Paul Huet paraît procéder directement de l’école anglaise. Il se complaît aux pluies torrentielles, aux orages ruisselans dans des vallées de rousses frondaisons.

Diaz doit beaucoup à Rousseau. Il excelle surtout à exprimer le mystère des sous-bois, à faire fulgurer un éclat de soleil sur le tronc argenté d’un hêtre, dans la nuit de la forêt ; à faire chatoyer de chaudes transparences de feuillage, par les clairières, près des nappes assombries des hautes futaies constellées d’azur. Je ne parlerai pas de ses tentatives trop renouvelées et malheureuses, ayant pour objet de puérils rêves bohémiens et une mythologie nulle malgré ses prétentions corrégiennes. Louis Français que nous venons de perdre, le vieil ami, est encore trop près de nous pour que nous ayons la prétention de le classer définitivement. Personne plus que lui ne savoura la joie de vivre et ne se répandit en effusions affectueuses. Son art fut avant tout aimable et élégant. Etant taillé comme un hercule, ce peintre devait logiquement avoir pour préoccupation une sorte de grâce féminine. Tandis que Corot, dès l’aurore, courtisait « la belle dame, » qu’il l’adorait avec une candeur pudique ; qu’elle lui répondait par des sourires furtifs d’une tendresse infinie ; tandis que la nature, maîtresse passionnée, capricieuse, ardente, irrésistible, tourmentait Th. Rousseau, le jetant dans mille troubles.

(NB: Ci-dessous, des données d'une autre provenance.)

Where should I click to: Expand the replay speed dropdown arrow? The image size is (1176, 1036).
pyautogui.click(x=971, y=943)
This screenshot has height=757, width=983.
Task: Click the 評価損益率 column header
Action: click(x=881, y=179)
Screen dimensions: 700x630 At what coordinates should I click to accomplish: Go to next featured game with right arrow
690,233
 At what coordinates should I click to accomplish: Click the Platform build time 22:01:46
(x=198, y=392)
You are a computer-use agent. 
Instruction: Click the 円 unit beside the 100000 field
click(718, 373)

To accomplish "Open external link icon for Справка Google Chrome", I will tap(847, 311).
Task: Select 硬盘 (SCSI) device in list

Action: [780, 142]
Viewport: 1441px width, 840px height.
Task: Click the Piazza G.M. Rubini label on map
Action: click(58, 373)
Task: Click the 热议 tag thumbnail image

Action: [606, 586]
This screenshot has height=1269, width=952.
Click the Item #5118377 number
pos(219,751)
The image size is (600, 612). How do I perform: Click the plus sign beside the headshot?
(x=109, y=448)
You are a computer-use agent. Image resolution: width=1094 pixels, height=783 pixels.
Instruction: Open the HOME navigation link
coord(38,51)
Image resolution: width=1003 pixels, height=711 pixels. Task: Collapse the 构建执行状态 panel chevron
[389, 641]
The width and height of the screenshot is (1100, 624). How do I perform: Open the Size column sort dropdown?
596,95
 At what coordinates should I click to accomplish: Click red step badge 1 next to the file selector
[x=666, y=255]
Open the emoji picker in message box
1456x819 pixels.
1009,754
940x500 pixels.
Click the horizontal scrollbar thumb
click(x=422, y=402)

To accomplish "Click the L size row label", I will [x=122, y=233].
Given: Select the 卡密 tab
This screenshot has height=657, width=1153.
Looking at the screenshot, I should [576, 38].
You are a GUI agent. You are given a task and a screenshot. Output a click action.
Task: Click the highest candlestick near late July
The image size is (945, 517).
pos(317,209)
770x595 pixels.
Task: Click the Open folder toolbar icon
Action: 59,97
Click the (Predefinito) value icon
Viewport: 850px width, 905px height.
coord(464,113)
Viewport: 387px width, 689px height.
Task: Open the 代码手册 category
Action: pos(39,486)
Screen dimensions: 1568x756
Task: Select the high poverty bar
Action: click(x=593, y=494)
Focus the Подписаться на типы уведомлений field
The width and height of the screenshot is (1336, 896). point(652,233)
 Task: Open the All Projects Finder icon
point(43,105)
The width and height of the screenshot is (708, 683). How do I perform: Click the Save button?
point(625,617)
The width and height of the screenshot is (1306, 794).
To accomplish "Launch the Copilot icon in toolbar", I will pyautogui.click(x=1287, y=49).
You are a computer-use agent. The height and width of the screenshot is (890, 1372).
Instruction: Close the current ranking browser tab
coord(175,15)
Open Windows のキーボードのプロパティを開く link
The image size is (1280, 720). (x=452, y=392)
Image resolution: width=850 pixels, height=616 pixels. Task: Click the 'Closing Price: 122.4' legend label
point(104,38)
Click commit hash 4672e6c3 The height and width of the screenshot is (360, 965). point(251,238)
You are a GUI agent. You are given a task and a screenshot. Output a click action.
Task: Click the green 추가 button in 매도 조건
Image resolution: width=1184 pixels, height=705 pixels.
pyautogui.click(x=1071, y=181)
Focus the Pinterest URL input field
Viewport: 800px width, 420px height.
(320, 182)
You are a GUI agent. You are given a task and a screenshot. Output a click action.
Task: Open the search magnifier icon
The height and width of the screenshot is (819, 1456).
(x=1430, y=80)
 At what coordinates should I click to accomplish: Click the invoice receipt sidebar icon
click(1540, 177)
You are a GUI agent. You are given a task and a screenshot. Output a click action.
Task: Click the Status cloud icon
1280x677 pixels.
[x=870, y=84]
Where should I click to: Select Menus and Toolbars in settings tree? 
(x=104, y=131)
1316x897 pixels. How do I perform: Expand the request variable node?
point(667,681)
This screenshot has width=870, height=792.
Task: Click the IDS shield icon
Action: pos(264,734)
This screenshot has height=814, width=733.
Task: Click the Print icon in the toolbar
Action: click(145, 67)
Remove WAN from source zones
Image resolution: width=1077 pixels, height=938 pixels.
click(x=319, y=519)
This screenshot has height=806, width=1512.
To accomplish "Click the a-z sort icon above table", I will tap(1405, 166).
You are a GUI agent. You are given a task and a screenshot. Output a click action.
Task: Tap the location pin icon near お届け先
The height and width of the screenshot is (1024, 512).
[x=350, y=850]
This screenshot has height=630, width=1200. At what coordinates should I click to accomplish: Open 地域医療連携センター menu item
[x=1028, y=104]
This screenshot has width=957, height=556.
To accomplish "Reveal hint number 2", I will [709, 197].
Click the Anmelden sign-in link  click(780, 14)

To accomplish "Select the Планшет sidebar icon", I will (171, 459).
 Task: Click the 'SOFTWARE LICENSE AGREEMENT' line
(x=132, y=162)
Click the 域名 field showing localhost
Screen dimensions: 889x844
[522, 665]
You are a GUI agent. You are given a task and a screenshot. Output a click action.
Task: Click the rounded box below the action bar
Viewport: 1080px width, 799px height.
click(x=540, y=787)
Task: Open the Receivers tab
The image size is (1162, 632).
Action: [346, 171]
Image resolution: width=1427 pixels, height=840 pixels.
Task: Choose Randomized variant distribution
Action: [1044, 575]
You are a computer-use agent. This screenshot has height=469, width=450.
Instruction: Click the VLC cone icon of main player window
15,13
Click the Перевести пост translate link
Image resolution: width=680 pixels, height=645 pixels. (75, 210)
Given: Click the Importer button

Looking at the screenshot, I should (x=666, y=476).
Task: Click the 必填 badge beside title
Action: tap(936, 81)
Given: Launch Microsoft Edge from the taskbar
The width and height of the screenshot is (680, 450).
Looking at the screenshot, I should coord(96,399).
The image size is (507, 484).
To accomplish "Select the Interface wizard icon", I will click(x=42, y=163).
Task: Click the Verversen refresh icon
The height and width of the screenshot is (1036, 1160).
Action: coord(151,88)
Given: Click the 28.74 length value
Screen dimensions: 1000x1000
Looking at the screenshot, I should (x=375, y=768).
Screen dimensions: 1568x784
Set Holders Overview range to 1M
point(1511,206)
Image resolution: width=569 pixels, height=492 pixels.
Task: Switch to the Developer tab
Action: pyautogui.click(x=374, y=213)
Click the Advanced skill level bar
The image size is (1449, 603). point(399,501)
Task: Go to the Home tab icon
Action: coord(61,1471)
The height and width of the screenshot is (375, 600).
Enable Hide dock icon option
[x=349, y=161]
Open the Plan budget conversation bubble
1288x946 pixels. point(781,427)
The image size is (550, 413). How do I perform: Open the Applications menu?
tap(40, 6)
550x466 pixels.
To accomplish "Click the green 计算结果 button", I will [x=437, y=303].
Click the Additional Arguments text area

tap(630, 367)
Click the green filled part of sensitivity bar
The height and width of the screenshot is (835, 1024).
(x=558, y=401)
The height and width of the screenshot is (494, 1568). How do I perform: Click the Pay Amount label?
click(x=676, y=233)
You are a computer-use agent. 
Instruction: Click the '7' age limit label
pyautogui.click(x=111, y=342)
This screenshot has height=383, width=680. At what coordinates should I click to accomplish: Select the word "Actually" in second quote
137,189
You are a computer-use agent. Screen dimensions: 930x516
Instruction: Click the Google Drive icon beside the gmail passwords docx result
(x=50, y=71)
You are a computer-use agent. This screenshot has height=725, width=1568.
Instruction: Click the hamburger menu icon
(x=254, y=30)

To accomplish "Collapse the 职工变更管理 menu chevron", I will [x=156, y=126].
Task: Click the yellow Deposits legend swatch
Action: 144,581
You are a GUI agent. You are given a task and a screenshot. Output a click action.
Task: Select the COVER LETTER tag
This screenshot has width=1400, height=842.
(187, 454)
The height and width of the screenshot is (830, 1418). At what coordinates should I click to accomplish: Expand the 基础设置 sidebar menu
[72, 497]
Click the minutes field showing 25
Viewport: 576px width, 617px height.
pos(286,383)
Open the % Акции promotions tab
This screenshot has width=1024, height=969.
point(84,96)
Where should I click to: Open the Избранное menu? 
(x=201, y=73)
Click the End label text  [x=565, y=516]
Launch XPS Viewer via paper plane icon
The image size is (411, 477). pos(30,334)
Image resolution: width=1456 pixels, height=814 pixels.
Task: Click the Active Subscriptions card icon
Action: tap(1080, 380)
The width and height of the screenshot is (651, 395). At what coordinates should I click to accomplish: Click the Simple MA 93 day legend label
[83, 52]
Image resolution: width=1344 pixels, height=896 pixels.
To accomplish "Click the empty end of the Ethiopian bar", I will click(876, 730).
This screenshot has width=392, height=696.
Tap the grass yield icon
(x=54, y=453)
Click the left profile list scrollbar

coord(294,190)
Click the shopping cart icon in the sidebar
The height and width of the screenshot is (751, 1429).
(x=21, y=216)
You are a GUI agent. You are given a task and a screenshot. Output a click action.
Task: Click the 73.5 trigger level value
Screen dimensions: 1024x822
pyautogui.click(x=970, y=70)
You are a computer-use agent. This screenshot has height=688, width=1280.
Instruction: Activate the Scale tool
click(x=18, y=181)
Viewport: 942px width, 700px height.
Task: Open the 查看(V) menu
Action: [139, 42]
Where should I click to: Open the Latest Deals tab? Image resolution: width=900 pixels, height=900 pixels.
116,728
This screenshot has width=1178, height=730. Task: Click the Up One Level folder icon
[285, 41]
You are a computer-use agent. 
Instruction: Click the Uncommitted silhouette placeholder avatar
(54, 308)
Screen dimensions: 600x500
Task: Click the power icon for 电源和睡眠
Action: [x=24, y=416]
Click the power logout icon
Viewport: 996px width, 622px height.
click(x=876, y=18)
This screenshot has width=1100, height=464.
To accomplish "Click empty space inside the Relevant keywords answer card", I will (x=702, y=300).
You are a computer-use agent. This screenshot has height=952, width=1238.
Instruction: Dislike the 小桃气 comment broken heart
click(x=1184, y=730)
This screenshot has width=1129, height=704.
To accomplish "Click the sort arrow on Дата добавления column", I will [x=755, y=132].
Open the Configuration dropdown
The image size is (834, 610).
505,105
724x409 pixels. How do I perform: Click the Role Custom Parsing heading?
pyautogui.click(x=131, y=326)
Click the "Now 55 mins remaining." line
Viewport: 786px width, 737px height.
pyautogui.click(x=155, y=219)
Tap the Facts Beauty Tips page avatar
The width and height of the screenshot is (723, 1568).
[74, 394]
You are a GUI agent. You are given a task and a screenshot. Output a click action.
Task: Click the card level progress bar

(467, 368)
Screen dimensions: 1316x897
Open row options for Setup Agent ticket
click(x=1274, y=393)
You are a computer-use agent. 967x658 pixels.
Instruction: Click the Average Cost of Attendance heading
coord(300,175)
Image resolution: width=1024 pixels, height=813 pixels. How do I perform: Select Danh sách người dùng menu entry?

Français, lui, trouva en elle une amie exquise, pleine de complaisance à se laisser aimer avec une secrète sécurité. Aussi, jamais d’hésitation ! jamais de hâte chez l’amoureux épicurien, modéré dans ses désirs qu’il peut satisfaire tous. Avec quelle méthode infaillible Français établit ses paysages, prépare ses dessous, dispose ses masses, brode les détails ; file les branches ; y infiltre son subtil et tiède soleil aux lutines caresses ; avec quelle adresse il découpe une feuille dans sa transparence, une anémone, une églantine dont le chatoyant rayon effleure d’une caresse les pistils réveillés ! C’est un amoureux toujours élégant, voluptueux et tendre, mais sans forte passion. Aussi est-il satisfait, heureux, et d’une bienveillance affectueuse pour toute la création et pour ses amis.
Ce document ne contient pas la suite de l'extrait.